Argentina made history on Thursday by becoming the first country in South America to offer gender-neutral passports for its trans and nonbinary residents.

On Wednesday, Argentinian President Alberto Fernández said that all citizens will now be able to choose between three gender markers on passports and National Identity Documents (DNIs). The latter are issued at the time of an individual’s birth, and ID cards must be updated every 15 years.

Fernández, who took office in 2019, said the policy change is for every Argentinian who “does not feel understood under the male/female binary.” “We have the need to open our heads to realize there are other ways to love and be loved, and there are other identities apart from the identity of a man or a woman, and they should be respected,” he said in comments cited by the progressive news outlet Democracy Now. “And they’ve always existed, only that in other times they were hidden.”

The change will mark a first for South America, where no other country has permitted “X” markers on national passports.
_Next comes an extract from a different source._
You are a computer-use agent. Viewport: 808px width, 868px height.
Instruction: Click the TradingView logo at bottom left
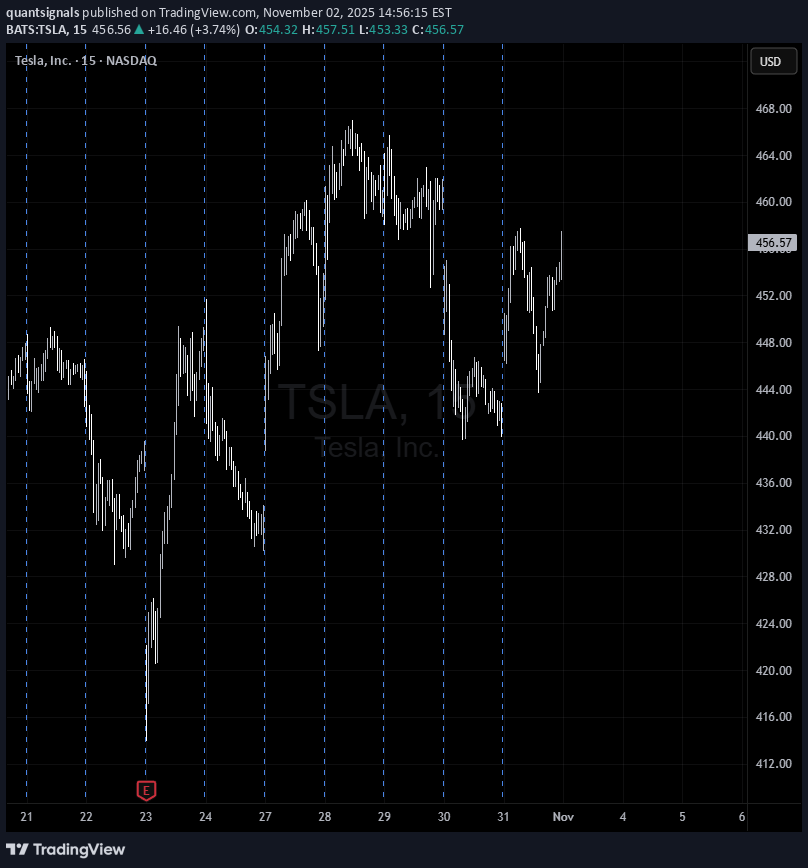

Globally, several nations have rolled out similar options, including Australia, Bangladesh, Denmark, Nepal, and New Zealand.

Argentina has a long history of blazing a trail for transgender rights in the region. In 2012, the country of 44 million passed its Gender Rights Law, which paved the way for trans people to legally correct their gender without a doctor’s note. The legislation also guaranteed the right to free gender-affirming care, including hormones and surgery, under Argentina’s public health system.

In the nine years since that groundbreaking legislation was passed, Argentina has continued pushing toward trans equality. Buenos Aires is home to the world’s first high school created for transgender youth, Mocha Celis, and as of last year, the country was considering legislation to mandate the use of gender-neutral language in its national parliament.

Argentina has also moved toward guaranteeing employment for trans people, who still face high rates of poverty and discrimination. Its largest bank, the state-owned Banco de la Nación, announced a 5% trans hiring quota last year, and the country is pushing a law to set aside 1% of all public sector jobs for trans people.